→ Task objective
Every record that follows must be returned word for word.

[Source data — start]

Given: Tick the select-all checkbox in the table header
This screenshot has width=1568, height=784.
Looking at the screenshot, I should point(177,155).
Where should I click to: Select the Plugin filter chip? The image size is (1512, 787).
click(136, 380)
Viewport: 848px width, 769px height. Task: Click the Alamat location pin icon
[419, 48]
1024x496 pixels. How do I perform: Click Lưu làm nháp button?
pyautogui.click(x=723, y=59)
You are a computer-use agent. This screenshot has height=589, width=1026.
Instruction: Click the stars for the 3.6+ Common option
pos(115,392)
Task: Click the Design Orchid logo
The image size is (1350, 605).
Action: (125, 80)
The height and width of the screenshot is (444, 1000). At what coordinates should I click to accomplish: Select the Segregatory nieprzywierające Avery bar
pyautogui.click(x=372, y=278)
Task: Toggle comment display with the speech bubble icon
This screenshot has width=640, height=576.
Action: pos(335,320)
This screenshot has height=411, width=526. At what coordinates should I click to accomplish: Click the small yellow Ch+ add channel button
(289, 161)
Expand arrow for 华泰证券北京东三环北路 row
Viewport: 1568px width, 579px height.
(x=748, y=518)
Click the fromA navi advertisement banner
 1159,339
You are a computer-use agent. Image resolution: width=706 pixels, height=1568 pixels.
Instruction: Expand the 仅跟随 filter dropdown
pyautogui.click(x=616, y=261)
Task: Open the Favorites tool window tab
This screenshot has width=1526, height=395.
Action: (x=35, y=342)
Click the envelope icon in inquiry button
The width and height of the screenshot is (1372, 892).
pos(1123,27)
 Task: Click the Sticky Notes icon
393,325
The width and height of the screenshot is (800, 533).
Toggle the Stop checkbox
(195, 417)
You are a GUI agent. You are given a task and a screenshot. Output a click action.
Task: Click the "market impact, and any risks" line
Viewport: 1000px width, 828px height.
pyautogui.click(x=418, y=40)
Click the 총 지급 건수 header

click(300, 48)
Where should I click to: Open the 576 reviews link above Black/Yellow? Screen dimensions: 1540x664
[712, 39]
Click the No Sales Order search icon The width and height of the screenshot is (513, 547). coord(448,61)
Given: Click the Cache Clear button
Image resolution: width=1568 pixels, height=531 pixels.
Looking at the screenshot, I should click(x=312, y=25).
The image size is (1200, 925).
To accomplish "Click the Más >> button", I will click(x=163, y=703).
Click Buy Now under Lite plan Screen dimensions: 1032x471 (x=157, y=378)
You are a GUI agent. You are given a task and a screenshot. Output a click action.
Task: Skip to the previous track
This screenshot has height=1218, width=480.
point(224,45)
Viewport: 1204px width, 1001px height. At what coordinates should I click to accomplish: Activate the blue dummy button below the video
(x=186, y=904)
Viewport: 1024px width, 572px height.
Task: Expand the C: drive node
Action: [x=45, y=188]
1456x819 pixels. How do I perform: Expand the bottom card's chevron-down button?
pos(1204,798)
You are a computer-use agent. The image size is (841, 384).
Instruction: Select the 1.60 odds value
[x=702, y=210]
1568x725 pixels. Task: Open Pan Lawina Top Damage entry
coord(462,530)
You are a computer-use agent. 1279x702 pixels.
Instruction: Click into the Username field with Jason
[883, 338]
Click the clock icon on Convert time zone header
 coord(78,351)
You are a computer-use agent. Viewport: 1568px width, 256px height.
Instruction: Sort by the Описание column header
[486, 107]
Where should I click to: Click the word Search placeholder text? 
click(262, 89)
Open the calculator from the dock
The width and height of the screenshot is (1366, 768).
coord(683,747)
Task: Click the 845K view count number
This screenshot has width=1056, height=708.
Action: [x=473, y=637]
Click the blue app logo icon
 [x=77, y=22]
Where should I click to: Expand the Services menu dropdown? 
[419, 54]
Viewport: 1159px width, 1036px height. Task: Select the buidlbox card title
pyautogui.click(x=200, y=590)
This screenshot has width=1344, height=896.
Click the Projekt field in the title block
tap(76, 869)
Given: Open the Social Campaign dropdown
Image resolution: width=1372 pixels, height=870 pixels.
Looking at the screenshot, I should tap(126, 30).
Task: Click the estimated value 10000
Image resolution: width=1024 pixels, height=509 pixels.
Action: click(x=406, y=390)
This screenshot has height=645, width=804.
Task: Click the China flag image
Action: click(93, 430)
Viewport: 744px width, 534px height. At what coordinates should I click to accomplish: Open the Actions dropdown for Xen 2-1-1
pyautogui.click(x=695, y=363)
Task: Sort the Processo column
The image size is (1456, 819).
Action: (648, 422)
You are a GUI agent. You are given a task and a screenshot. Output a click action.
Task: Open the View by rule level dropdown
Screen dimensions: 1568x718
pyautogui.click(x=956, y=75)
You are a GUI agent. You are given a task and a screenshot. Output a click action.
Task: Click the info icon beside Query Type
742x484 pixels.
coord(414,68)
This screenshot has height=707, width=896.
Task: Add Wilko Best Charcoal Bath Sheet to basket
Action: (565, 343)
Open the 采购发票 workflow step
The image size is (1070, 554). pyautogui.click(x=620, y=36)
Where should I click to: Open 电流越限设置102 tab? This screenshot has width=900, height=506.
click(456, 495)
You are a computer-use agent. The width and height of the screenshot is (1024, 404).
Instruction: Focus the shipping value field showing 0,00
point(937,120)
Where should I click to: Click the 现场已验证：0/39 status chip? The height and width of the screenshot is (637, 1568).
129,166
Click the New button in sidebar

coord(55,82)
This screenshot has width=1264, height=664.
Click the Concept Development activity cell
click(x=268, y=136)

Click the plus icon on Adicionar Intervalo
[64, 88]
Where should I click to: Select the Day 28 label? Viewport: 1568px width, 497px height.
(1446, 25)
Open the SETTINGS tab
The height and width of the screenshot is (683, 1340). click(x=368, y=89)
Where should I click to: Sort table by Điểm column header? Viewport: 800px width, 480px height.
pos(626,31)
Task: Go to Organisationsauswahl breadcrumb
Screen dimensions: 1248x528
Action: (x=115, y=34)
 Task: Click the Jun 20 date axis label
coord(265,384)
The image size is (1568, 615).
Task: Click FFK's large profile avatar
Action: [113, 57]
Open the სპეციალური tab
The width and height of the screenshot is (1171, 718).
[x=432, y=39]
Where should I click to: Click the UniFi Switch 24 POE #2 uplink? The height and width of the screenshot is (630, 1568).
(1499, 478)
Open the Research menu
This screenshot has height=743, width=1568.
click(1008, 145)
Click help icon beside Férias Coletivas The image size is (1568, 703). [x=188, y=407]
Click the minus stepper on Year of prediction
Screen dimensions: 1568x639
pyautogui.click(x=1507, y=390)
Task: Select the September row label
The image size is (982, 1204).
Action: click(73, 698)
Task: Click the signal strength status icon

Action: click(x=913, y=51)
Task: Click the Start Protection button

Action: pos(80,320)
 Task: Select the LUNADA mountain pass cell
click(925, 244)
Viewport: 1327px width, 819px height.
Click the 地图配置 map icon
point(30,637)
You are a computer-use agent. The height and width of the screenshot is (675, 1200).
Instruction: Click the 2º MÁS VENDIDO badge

[Source data — finish]

→ Reply to the exercise
Given: Tick the select-all checkbox in the table header
This screenshot has width=1568, height=784.
Looking at the screenshot, I should point(177,155).
Where should I click to: Select the Plugin filter chip? The image size is (1512, 787).
click(136, 380)
Viewport: 848px width, 769px height. Task: Click the Alamat location pin icon
[419, 48]
1024x496 pixels. How do I perform: Click Lưu làm nháp button?
pyautogui.click(x=723, y=59)
You are a computer-use agent. This screenshot has height=589, width=1026.
Instruction: Click the stars for the 3.6+ Common option
pos(115,392)
Task: Click the Design Orchid logo
The image size is (1350, 605).
Action: (125, 80)
The height and width of the screenshot is (444, 1000). At what coordinates should I click to accomplish: Select the Segregatory nieprzywierające Avery bar
pyautogui.click(x=372, y=278)
Task: Toggle comment display with the speech bubble icon
This screenshot has width=640, height=576.
Action: pos(335,320)
This screenshot has height=411, width=526. At what coordinates should I click to accomplish: Click the small yellow Ch+ add channel button
(289, 161)
Expand arrow for 华泰证券北京东三环北路 row
Viewport: 1568px width, 579px height.
(x=748, y=518)
Click the fromA navi advertisement banner
 1159,339
You are a computer-use agent. Image resolution: width=706 pixels, height=1568 pixels.
Instruction: Expand the 仅跟随 filter dropdown
pyautogui.click(x=616, y=261)
Task: Open the Favorites tool window tab
This screenshot has width=1526, height=395.
Action: (x=35, y=342)
Click the envelope icon in inquiry button
The width and height of the screenshot is (1372, 892).
pos(1123,27)
 Task: Click the Sticky Notes icon
393,325
The width and height of the screenshot is (800, 533).
Toggle the Stop checkbox
(195, 417)
You are a GUI agent. You are given a task and a screenshot. Output a click action.
Task: Click the "market impact, and any risks" line
Viewport: 1000px width, 828px height.
pyautogui.click(x=418, y=40)
Click the 총 지급 건수 header

click(300, 48)
Where should I click to: Open the 576 reviews link above Black/Yellow? Screen dimensions: 1540x664
[712, 39]
Click the No Sales Order search icon The width and height of the screenshot is (513, 547). coord(448,61)
Given: Click the Cache Clear button
Image resolution: width=1568 pixels, height=531 pixels.
Looking at the screenshot, I should click(x=312, y=25).
The image size is (1200, 925).
To accomplish "Click the Más >> button", I will click(x=163, y=703).
Click Buy Now under Lite plan Screen dimensions: 1032x471 (x=157, y=378)
You are a GUI agent. You are given a task and a screenshot. Output a click action.
Task: Skip to the previous track
This screenshot has height=1218, width=480.
point(224,45)
Viewport: 1204px width, 1001px height. At what coordinates should I click to accomplish: Activate the blue dummy button below the video
(x=186, y=904)
Viewport: 1024px width, 572px height.
Task: Expand the C: drive node
Action: [x=45, y=188]
1456x819 pixels. How do I perform: Expand the bottom card's chevron-down button?
pos(1204,798)
You are a computer-use agent. The image size is (841, 384).
Instruction: Select the 1.60 odds value
[x=702, y=210]
1568x725 pixels. Task: Open Pan Lawina Top Damage entry
coord(462,530)
You are a computer-use agent. 1279x702 pixels.
Instruction: Click into the Username field with Jason
[883, 338]
Click the clock icon on Convert time zone header
 coord(78,351)
You are a computer-use agent. Viewport: 1568px width, 256px height.
Instruction: Sort by the Описание column header
[486, 107]
Where should I click to: Click the word Search placeholder text? 
click(262, 89)
Open the calculator from the dock
The width and height of the screenshot is (1366, 768).
coord(683,747)
Task: Click the 845K view count number
This screenshot has width=1056, height=708.
Action: [x=473, y=637]
Click the blue app logo icon
 [x=77, y=22]
Where should I click to: Expand the Services menu dropdown? 
[419, 54]
Viewport: 1159px width, 1036px height. Task: Select the buidlbox card title
pyautogui.click(x=200, y=590)
This screenshot has width=1344, height=896.
Click the Projekt field in the title block
tap(76, 869)
Given: Open the Social Campaign dropdown
Image resolution: width=1372 pixels, height=870 pixels.
Looking at the screenshot, I should tap(126, 30).
Task: Click the estimated value 10000
Image resolution: width=1024 pixels, height=509 pixels.
Action: click(x=406, y=390)
This screenshot has height=645, width=804.
Task: Click the China flag image
Action: click(93, 430)
Viewport: 744px width, 534px height. At what coordinates should I click to accomplish: Open the Actions dropdown for Xen 2-1-1
pyautogui.click(x=695, y=363)
Task: Sort the Processo column
The image size is (1456, 819).
Action: (648, 422)
You are a GUI agent. You are given a task and a screenshot. Output a click action.
Task: Open the View by rule level dropdown
Screen dimensions: 1568x718
pyautogui.click(x=956, y=75)
You are a GUI agent. You are given a task and a screenshot. Output a click action.
Task: Click the info icon beside Query Type
742x484 pixels.
coord(414,68)
This screenshot has height=707, width=896.
Task: Add Wilko Best Charcoal Bath Sheet to basket
Action: (565, 343)
Open the 采购发票 workflow step
The image size is (1070, 554). pyautogui.click(x=620, y=36)
Where should I click to: Open 电流越限设置102 tab? This screenshot has width=900, height=506.
click(456, 495)
You are a computer-use agent. The width and height of the screenshot is (1024, 404).
Instruction: Focus the shipping value field showing 0,00
point(937,120)
Where should I click to: Click the 现场已验证：0/39 status chip? The height and width of the screenshot is (637, 1568).
129,166
Click the New button in sidebar

coord(55,82)
This screenshot has width=1264, height=664.
Click the Concept Development activity cell
click(x=268, y=136)

Click the plus icon on Adicionar Intervalo
[64, 88]
Where should I click to: Select the Day 28 label? Viewport: 1568px width, 497px height.
(1446, 25)
Open the SETTINGS tab
The height and width of the screenshot is (683, 1340). click(x=368, y=89)
Where should I click to: Sort table by Điểm column header? Viewport: 800px width, 480px height.
pos(626,31)
Task: Go to Organisationsauswahl breadcrumb
Screen dimensions: 1248x528
Action: (x=115, y=34)
 Task: Click the Jun 20 date axis label
coord(265,384)
The image size is (1568, 615).
Task: Click FFK's large profile avatar
Action: [113, 57]
Open the სპეციალური tab
The width and height of the screenshot is (1171, 718).
[x=432, y=39]
Where should I click to: Click the UniFi Switch 24 POE #2 uplink? The height and width of the screenshot is (630, 1568).
(1499, 478)
Open the Research menu
This screenshot has height=743, width=1568.
click(1008, 145)
Click help icon beside Férias Coletivas The image size is (1568, 703). [x=188, y=407]
Click the minus stepper on Year of prediction
Screen dimensions: 1568x639
pyautogui.click(x=1507, y=390)
Task: Select the September row label
The image size is (982, 1204).
Action: click(73, 698)
Task: Click the signal strength status icon

Action: click(x=913, y=51)
Task: Click the Start Protection button

Action: pos(80,320)
 Task: Select the LUNADA mountain pass cell
click(925, 244)
Viewport: 1327px width, 819px height.
Click the 地图配置 map icon
point(30,637)
You are a computer-use agent. The height and width of the screenshot is (675, 1200).
Instruction: Click the 2º MÁS VENDIDO badge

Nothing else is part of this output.